SUPPLIED RECORDS:
Content starts
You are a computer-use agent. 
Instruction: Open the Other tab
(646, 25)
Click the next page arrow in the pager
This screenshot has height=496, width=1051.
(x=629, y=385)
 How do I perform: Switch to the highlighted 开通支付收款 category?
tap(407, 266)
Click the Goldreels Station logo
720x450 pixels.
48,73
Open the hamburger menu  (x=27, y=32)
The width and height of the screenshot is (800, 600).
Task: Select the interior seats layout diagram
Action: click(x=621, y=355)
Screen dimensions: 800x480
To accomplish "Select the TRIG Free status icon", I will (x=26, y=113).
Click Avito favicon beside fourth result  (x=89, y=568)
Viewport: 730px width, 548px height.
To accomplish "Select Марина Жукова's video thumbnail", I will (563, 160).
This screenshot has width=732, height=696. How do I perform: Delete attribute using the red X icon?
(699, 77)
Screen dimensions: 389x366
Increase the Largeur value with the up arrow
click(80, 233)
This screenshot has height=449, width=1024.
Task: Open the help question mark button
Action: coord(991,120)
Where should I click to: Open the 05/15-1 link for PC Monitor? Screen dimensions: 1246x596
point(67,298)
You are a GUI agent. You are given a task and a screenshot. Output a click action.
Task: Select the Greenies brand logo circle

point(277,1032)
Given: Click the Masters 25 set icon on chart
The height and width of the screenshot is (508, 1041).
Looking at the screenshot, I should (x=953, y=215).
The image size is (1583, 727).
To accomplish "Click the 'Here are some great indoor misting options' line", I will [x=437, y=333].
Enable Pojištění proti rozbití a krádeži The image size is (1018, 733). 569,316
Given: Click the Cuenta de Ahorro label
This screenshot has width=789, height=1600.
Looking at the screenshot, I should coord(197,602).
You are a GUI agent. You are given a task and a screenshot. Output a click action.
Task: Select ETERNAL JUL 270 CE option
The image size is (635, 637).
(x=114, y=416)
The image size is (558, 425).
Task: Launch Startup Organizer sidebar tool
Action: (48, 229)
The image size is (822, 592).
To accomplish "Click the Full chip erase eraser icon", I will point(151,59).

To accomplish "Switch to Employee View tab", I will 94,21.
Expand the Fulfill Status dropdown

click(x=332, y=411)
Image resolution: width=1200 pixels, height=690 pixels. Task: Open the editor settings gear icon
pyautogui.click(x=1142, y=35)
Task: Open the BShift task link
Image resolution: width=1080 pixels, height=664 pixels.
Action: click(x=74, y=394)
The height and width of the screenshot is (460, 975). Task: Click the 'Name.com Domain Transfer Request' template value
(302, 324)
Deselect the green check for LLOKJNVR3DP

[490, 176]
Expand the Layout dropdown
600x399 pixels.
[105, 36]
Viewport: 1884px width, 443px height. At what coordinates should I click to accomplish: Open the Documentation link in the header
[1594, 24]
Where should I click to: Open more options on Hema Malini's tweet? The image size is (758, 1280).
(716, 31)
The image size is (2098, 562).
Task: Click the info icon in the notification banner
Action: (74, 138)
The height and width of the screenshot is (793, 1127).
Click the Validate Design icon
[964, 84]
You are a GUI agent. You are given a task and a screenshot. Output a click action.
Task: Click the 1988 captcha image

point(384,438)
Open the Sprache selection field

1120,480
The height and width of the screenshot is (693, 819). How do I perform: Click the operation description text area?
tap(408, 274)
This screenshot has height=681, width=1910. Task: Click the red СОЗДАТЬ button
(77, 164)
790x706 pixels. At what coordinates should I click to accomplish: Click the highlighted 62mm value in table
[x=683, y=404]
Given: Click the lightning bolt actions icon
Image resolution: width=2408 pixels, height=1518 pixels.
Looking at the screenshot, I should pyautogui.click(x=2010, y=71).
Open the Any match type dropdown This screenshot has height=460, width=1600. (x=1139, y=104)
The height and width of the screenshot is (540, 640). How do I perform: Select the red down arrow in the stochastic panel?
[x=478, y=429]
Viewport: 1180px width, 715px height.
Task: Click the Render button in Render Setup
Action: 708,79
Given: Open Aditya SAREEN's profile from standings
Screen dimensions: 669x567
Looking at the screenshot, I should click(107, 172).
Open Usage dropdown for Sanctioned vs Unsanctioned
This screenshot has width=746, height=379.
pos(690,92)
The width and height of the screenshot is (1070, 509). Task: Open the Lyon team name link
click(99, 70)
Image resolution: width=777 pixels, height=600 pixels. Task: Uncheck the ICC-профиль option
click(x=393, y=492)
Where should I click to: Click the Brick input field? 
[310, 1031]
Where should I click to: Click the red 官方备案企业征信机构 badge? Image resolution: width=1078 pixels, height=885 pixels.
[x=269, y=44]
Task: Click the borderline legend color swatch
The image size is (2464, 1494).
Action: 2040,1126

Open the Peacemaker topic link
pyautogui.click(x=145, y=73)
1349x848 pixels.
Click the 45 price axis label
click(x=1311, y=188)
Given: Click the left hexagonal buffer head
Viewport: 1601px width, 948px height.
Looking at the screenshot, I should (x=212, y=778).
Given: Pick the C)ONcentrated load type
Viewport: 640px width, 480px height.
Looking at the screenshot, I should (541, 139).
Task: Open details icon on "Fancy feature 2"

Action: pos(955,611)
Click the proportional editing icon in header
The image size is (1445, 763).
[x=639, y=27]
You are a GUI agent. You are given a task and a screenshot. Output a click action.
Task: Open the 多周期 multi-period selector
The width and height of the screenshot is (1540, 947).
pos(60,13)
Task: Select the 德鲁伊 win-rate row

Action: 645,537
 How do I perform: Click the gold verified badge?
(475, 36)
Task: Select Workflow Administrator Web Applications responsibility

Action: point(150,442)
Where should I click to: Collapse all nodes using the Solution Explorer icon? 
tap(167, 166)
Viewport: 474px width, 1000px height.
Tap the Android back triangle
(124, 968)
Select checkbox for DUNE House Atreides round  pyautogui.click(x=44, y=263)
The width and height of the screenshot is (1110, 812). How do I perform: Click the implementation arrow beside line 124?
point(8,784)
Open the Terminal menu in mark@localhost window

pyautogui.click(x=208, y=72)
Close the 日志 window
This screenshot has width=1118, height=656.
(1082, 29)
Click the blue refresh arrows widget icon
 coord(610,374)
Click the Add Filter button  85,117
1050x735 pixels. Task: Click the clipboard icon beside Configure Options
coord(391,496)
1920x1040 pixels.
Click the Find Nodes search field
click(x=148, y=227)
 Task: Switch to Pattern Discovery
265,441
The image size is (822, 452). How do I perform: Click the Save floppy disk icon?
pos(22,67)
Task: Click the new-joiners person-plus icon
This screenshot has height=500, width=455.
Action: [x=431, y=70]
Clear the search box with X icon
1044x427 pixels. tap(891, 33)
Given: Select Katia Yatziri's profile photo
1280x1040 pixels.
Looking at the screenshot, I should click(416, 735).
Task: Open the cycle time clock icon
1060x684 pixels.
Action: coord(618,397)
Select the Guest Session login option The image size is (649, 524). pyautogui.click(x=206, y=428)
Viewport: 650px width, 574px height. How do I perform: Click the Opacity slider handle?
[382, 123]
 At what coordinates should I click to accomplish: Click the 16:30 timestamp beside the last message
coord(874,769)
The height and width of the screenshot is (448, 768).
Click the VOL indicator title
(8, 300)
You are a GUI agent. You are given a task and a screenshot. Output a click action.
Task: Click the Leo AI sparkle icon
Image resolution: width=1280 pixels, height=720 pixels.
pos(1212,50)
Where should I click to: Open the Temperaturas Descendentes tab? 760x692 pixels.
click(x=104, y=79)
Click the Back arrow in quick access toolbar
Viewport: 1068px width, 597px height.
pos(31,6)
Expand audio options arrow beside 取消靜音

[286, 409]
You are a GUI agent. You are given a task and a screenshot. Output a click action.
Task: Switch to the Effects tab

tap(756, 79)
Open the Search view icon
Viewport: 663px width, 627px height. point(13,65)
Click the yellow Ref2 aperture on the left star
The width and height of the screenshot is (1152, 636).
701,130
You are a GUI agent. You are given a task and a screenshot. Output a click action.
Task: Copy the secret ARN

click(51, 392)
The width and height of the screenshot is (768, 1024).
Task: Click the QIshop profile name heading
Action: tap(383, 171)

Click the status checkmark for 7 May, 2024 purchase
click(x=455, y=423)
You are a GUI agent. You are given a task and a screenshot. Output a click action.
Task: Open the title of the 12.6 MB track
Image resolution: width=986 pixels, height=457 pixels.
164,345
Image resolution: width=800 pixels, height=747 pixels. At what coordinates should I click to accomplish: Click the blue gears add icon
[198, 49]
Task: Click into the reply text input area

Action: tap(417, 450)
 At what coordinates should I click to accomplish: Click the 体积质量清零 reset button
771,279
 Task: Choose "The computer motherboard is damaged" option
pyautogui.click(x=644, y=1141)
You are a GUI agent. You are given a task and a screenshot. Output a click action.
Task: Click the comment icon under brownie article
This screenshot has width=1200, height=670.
Content ends
TASK TO COMPLETE: Give back, exactly as written, the stretch from the line with "The width and height of the screenshot is (1110, 812)." through the line with "Click the Back arrow in quick access toolbar", and no other lines from the records above.

RESPONSE TO THE EXERCISE:
The width and height of the screenshot is (1110, 812). How do I perform: Click the implementation arrow beside line 124?
point(8,784)
Open the Terminal menu in mark@localhost window

pyautogui.click(x=208, y=72)
Close the 日志 window
This screenshot has width=1118, height=656.
(1082, 29)
Click the blue refresh arrows widget icon
 coord(610,374)
Click the Add Filter button  85,117
1050x735 pixels. Task: Click the clipboard icon beside Configure Options
coord(391,496)
1920x1040 pixels.
Click the Find Nodes search field
click(x=148, y=227)
 Task: Switch to Pattern Discovery
265,441
The image size is (822, 452). How do I perform: Click the Save floppy disk icon?
pos(22,67)
Task: Click the new-joiners person-plus icon
This screenshot has height=500, width=455.
Action: [x=431, y=70]
Clear the search box with X icon
1044x427 pixels. tap(891, 33)
Given: Select Katia Yatziri's profile photo
1280x1040 pixels.
Looking at the screenshot, I should click(416, 735).
Task: Open the cycle time clock icon
1060x684 pixels.
Action: coord(618,397)
Select the Guest Session login option The image size is (649, 524). pyautogui.click(x=206, y=428)
Viewport: 650px width, 574px height. How do I perform: Click the Opacity slider handle?
[382, 123]
 At what coordinates should I click to accomplish: Click the 16:30 timestamp beside the last message
coord(874,769)
The height and width of the screenshot is (448, 768).
Click the VOL indicator title
(8, 300)
You are a GUI agent. You are given a task and a screenshot. Output a click action.
Task: Click the Leo AI sparkle icon
Image resolution: width=1280 pixels, height=720 pixels.
pos(1212,50)
Where should I click to: Open the Temperaturas Descendentes tab? 760x692 pixels.
click(x=104, y=79)
Click the Back arrow in quick access toolbar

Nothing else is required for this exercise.